__EXERCISE INSTRUCTIONS__:
**a.** In the passage about the mind that knows itself, condense the paragraph that begins "Both thoughts and the mind that observes thoughts" into a short bulleted list that keeps its main points.
**b.** Carry on the passage about the mind that knows itself, picking up after its final sentence.

__EXCERPT PROVIDED__:
▼
The Mind That Knows Itself
"Until we begin to make the distinction between observing thoughts and observing the knowing mind," writes Ayya Dhammapida, "we have not yet begun to study or to experience the mind directly." The post The Mind That Knows Itself appeared...
“Until we begin to make the distinction between observing thoughts and observing the knowing mind,” writes Ayya Dhammapida, “we have not yet begun to study or to experience the mind directly.”
Both thoughts and the mind that observes thoughts are equally mind. Thoughts arise within a context, and it is that vast field of receptive awareness called mind that provides the context for thoughts. That is, there is a mind without thoughts and without a sense of self, that can and must be found. It is a mind that is not bound by the brain, nor is it limited to interaction with the environment. It is not defined by the past, nor is it looking to the future. It does not move, does not reach out to take hold of anything in the physical or mental spheres. It is a mind that knows itself, and yet it can drop the perspective of an observer in an instant. Though we live right in the midst of it, this mind is subtle and, therefore, easy to miss.
▲
__RAW RECORDS__:
▼
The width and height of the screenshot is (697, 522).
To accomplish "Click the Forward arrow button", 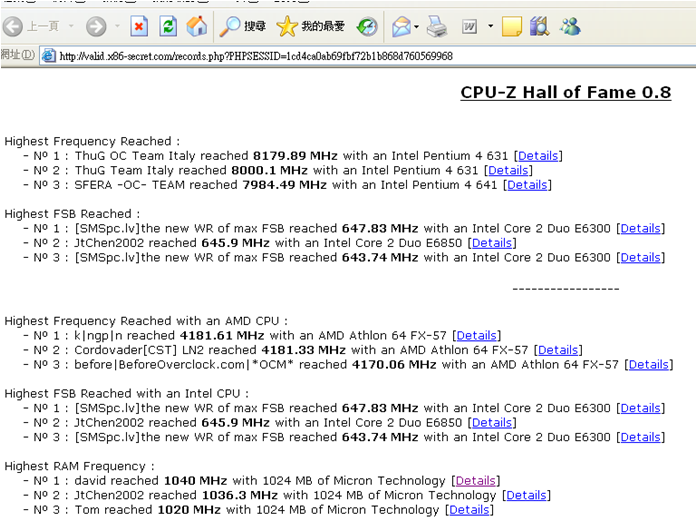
▲
▼
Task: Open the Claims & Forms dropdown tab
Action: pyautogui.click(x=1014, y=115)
▲
__ANSWERS__:
**a.**
- Thoughts and the mind that observes them are both mind.
- Mind is a vast field of receptive awareness that provides the context in which thoughts arise.
- There is a mind without thoughts and without a sense of self, and it can and must be found.
- This mind is not bound by the brain or limited to interaction with the environment.
- It is not defined by the past and does not look to the future.
- It does not move or reach out to take hold of anything physical or mental.
- It knows itself, yet can drop the observer's perspective in an instant.
- Though we live in its midst, it is subtle and easy to miss.

**b.**
Until we begin to make the distinction between observing thoughts and observing the knowing mind, we have not yet begun to study or to experience the mind directly. This is due to the deeply rooted tendency to accept thoughts as true and complete representations of reality. They are anything but that, though, because they are used as tools for sustaining the sense of a permanent, continuous self that is a fiction. Therefore, the study of thought is useful, but it is an indirect way to search for the mind.
This context is important because thoughts can be either the product of stimulation of the sense fields or the direct objects of the mind’s knowing. They arise in response to the moment-by-moment interactions constantly taking place among three aspects: the knowing mind, the environment, and the sense fields. When the contact that sparked a thought is based in one of the physical sense organs, the thoughts that arise ripen into perceptions of the body, and of the environment in which we find ourselves. Thoughts are like secretions of the mind, as tears are to the eyes. Thoughts are not, however, just byproducts of the moment. They are also heavily influenced by the past, by the attitudes toward the body, and by other thoughts of self.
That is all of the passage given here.